Data items:
• • • • •

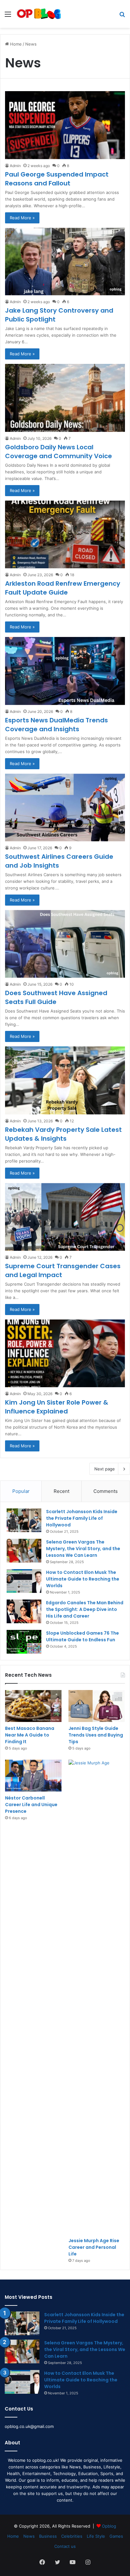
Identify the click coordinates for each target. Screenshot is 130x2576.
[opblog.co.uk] (39, 13)
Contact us (65, 2546)
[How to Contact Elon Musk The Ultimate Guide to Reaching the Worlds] (24, 1581)
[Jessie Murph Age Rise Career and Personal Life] (96, 1997)
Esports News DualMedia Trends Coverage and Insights (56, 724)
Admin (15, 165)
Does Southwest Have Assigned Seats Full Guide (56, 997)
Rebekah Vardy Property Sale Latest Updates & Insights (63, 1134)
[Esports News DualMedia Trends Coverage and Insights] (65, 671)
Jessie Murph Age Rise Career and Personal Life (93, 2247)
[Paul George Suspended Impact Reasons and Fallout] (65, 125)
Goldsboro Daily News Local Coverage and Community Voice (58, 451)
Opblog (109, 2526)
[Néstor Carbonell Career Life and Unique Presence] (33, 1776)
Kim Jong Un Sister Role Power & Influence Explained (56, 1407)
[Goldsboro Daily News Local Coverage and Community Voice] (65, 398)
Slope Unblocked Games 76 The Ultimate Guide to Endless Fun (82, 1636)
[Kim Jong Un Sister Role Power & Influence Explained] (65, 1353)
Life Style (96, 2536)
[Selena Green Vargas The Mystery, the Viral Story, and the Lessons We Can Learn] (24, 1550)
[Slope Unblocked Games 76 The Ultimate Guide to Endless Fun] (24, 1642)
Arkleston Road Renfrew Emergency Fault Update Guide (62, 588)
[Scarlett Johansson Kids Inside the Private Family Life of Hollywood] (24, 1520)
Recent (61, 1491)
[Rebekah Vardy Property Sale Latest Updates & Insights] (65, 1080)
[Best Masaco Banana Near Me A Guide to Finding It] (33, 1706)
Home (15, 44)
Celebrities (71, 2536)
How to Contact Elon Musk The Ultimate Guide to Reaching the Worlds (82, 1579)
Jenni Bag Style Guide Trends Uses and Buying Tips (95, 1735)
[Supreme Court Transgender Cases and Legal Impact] (65, 1217)
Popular (21, 1491)
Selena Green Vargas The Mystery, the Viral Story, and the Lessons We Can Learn (83, 1548)
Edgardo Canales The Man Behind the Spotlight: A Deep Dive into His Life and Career (84, 1609)
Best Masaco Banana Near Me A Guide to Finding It (29, 1735)
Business (48, 2536)
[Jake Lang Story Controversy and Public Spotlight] (65, 262)
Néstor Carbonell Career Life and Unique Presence (31, 1804)
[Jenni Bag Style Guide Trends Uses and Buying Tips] (96, 1706)
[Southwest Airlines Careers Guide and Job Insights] (65, 807)
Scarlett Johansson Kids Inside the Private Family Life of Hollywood (81, 1518)
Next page (104, 1468)
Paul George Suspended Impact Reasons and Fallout (57, 179)
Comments (105, 1491)
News (29, 2536)
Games (116, 2536)
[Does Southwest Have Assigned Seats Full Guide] (65, 944)
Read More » (22, 217)
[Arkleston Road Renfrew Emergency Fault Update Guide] (65, 534)
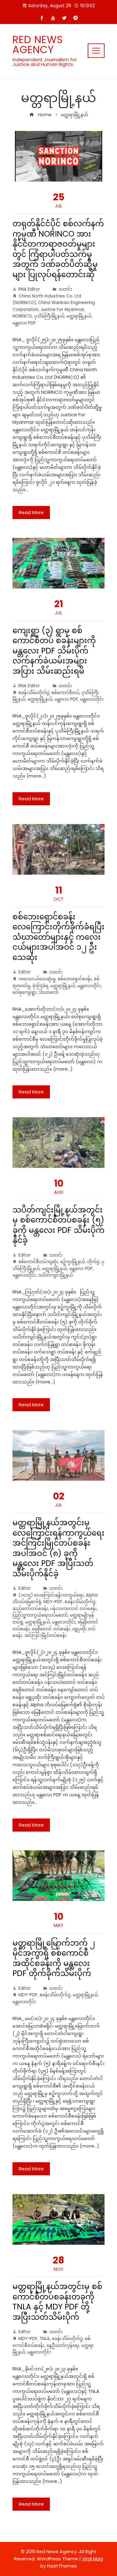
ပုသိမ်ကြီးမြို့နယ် (49, 316)
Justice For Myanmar (62, 310)
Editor (24, 972)
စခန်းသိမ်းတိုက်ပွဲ (33, 693)
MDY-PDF (52, 1602)
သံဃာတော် (48, 992)
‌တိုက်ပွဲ (93, 1262)
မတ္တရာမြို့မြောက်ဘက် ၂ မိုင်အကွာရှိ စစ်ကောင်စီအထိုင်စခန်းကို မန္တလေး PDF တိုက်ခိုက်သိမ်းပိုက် (53, 1958)
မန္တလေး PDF (24, 323)
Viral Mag (92, 2559)
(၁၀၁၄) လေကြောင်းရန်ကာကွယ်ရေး (51, 1595)
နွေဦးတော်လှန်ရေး (62, 2345)
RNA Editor (29, 289)
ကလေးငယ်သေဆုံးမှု (37, 979)
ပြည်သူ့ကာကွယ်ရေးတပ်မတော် (40, 1615)
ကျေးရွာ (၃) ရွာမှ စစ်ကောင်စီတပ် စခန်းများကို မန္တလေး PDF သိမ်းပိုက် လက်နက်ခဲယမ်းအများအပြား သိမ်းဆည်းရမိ (54, 651)
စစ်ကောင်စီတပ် (65, 693)
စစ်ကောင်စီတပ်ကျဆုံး (38, 1262)
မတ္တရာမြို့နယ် (78, 316)
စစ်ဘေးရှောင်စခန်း (75, 979)
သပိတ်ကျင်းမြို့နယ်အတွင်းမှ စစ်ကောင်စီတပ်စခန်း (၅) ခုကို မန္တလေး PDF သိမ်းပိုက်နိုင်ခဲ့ (58, 1225)
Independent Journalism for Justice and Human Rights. (44, 62)
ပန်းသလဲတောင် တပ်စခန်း (73, 1609)
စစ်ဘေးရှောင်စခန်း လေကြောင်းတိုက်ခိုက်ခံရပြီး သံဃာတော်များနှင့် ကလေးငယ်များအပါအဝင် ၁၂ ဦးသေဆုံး (58, 937)
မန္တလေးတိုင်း (92, 699)
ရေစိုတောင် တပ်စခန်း (51, 1629)
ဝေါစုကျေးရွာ (24, 992)
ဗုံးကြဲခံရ (40, 986)
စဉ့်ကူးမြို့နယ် (72, 1262)
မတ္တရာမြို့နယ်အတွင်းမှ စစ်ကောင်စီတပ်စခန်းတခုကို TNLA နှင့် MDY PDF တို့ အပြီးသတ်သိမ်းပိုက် (57, 2302)
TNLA (45, 2339)
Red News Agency (37, 45)
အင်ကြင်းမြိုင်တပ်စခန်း (45, 1635)
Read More (31, 512)
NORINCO (22, 316)
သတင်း (65, 289)
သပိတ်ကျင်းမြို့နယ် (55, 1275)
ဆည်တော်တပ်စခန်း (30, 1609)
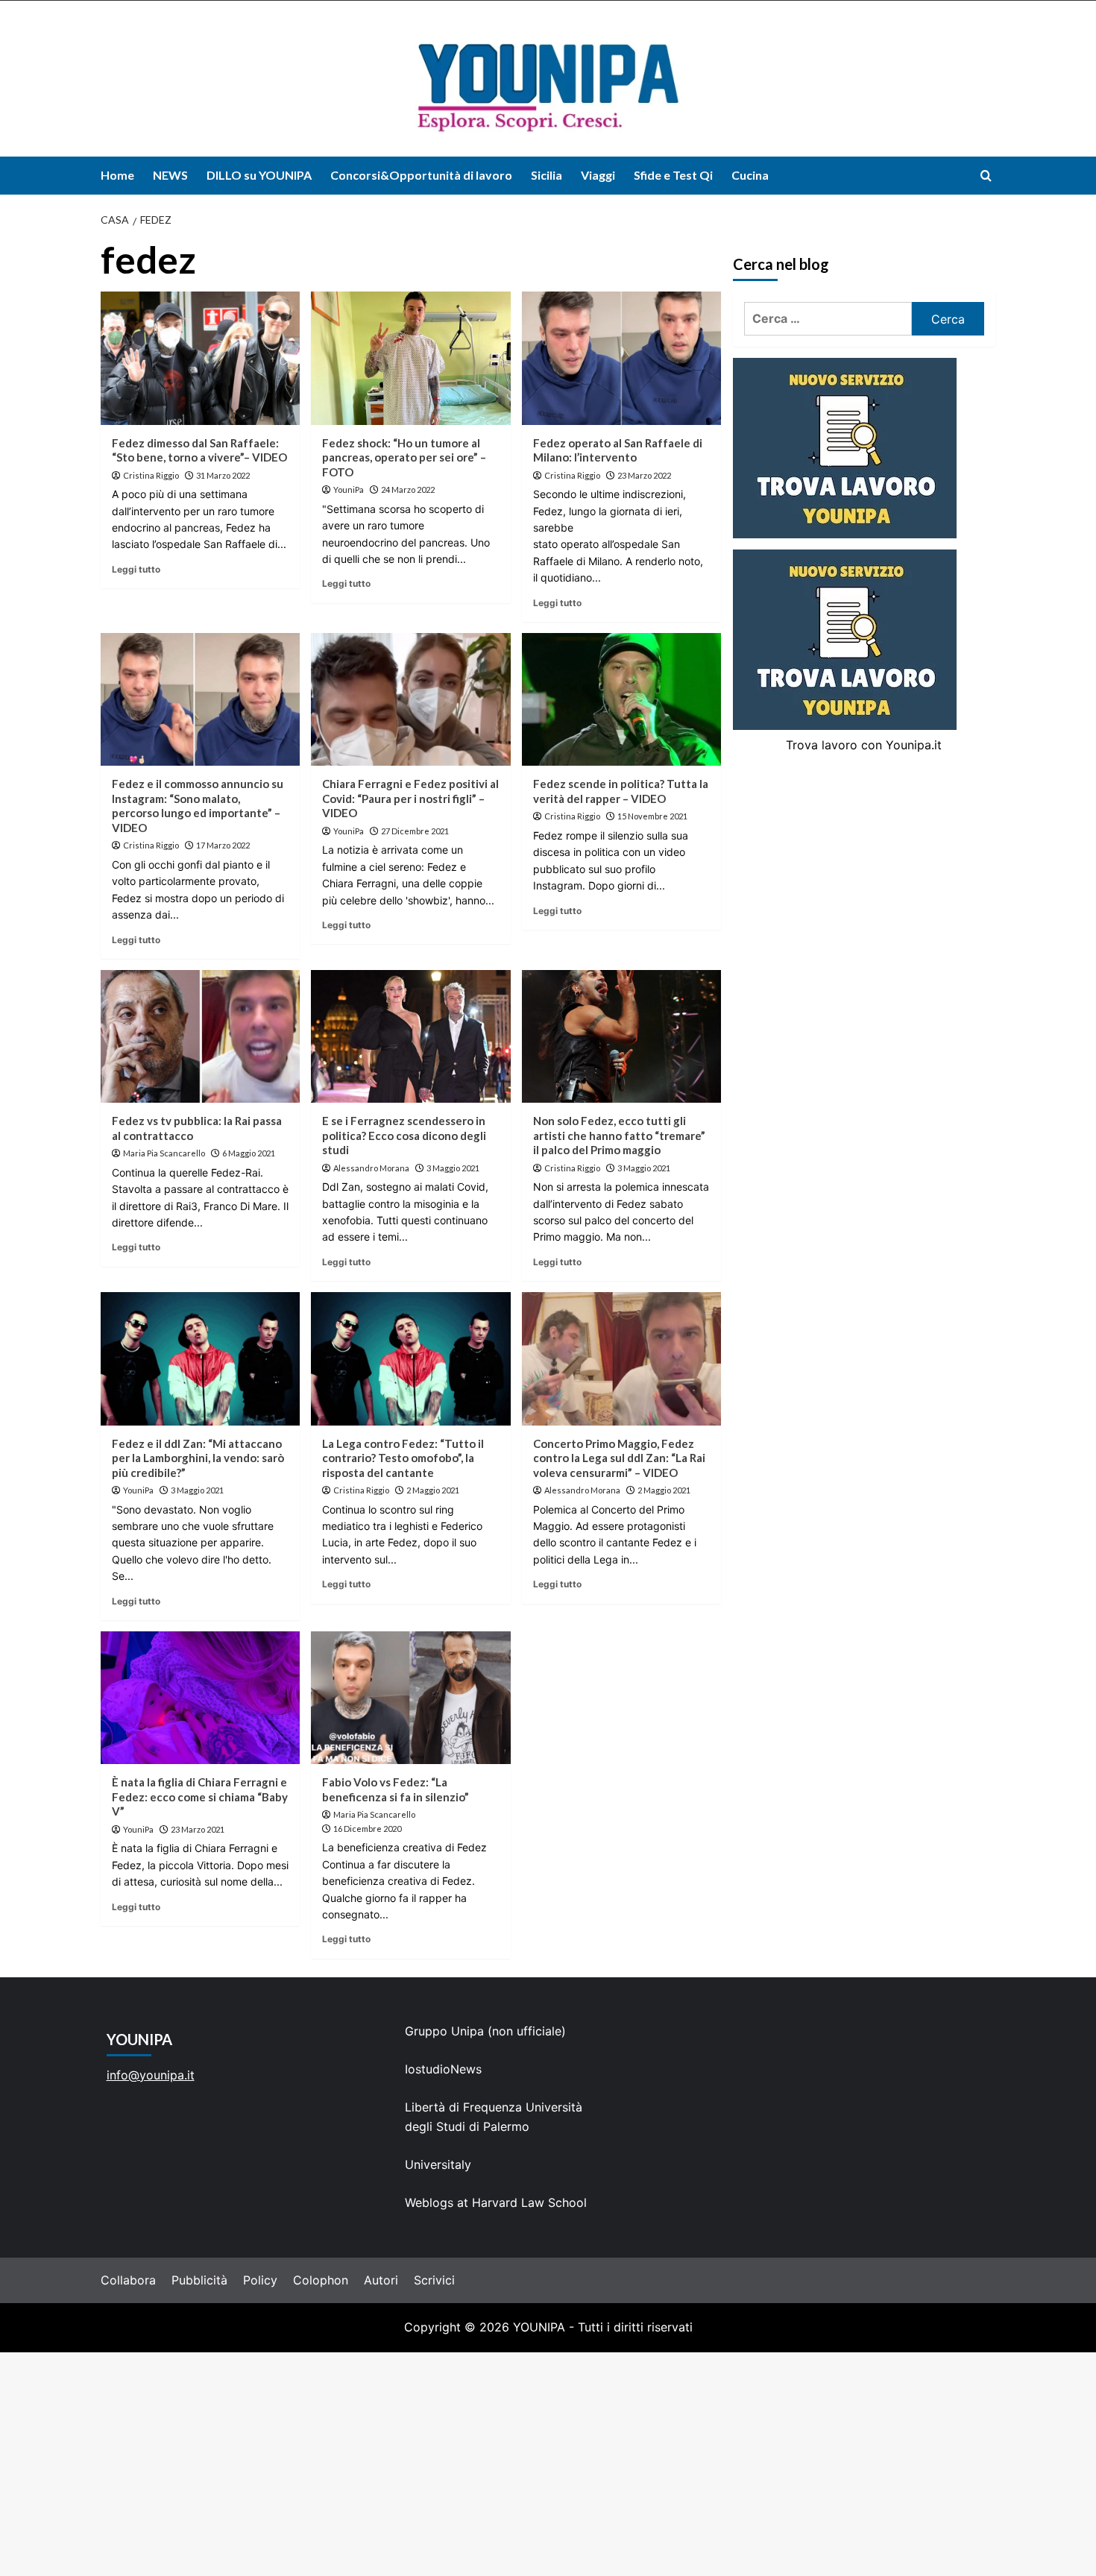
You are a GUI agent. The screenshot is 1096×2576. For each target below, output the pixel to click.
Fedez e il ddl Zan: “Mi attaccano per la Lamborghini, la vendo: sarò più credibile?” (198, 1458)
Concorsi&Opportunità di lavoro (421, 175)
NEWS (170, 175)
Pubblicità (199, 2280)
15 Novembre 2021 (652, 816)
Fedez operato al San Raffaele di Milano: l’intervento (617, 450)
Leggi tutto (136, 569)
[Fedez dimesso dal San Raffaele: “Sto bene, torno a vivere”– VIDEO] (200, 358)
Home (117, 175)
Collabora (128, 2280)
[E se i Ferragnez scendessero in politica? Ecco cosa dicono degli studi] (410, 1036)
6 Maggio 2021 (248, 1153)
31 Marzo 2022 (223, 475)
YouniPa (348, 489)
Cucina (750, 175)
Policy (260, 2280)
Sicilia (546, 175)
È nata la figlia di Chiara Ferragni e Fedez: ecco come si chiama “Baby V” (200, 1796)
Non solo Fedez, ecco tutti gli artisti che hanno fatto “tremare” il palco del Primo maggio (619, 1135)
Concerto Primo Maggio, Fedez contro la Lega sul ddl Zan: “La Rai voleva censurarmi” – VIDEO (619, 1458)
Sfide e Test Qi (673, 175)
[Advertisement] (548, 2464)
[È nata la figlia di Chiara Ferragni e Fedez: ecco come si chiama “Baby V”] (200, 1697)
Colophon (320, 2280)
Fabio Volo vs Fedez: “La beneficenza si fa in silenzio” (395, 1789)
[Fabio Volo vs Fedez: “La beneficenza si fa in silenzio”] (410, 1697)
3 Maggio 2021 (452, 1168)
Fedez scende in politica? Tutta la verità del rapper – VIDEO (620, 791)
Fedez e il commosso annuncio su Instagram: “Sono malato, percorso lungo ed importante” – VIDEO (197, 805)
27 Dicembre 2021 (415, 831)
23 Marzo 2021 (197, 1829)
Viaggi (598, 175)
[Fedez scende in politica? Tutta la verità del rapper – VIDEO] (621, 699)
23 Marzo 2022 (644, 475)
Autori (381, 2280)
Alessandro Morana (371, 1168)
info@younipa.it (151, 2075)
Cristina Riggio (151, 475)
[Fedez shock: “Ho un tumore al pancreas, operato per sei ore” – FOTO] (410, 358)
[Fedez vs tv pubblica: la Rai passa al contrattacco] (200, 1036)
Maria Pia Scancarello (164, 1153)
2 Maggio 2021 (432, 1490)
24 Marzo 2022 (408, 489)
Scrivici (434, 2280)
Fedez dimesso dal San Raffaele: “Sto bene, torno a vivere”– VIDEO (199, 450)
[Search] (986, 176)
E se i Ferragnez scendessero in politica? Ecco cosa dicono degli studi (404, 1135)
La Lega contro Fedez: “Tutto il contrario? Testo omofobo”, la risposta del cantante (403, 1458)
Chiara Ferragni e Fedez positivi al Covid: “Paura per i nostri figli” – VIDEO (410, 798)
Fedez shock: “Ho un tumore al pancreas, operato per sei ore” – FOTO (404, 457)
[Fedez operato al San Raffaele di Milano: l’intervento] (621, 358)
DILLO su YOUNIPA (259, 175)
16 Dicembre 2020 (367, 1828)
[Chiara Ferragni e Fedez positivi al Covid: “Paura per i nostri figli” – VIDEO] (410, 699)
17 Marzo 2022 (223, 845)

• • • • •

The line holding "Edgardo Canales The" starts the copy and the line holding "စခန်းသိမ်းတိုက်ပွဲ (33, 693)" ends it. Repeat those two lines above and all between them exactly, leaving out pictures.

Edgardo Canales The Man Behind the Spotlight: A Deep Dive into His Life and Career (84, 1609)
Best Masaco Banana Near Me A Guide to Finding It (29, 1735)
Business (48, 2536)
[Jake Lang Story Controversy and Public Spotlight] (65, 262)
Néstor Carbonell Career Life and Unique Presence (31, 1804)
[Jenni Bag Style Guide Trends Uses and Buying Tips] (96, 1706)
[Southwest Airlines Careers Guide and Job Insights] (65, 807)
Scarlett Johansson Kids Inside the Private Family Life of Hollywood (81, 1518)
Next page (104, 1468)
Paul George Suspended Impact Reasons and Fallout (57, 179)
Comments (105, 1491)
News (29, 2536)
Games (116, 2536)
[Does Southwest Have Assigned Seats Full Guide] (65, 944)
Read More » (22, 217)
[Arkleston Road Renfrew Emergency Fault Update Guide] (65, 534)
ပုသိမ်ကြီးမြို့နယ် (49, 316)
Justice For Myanmar (62, 310)
Editor (24, 972)
စခန်းသိမ်းတိုက်ပွဲ (33, 693)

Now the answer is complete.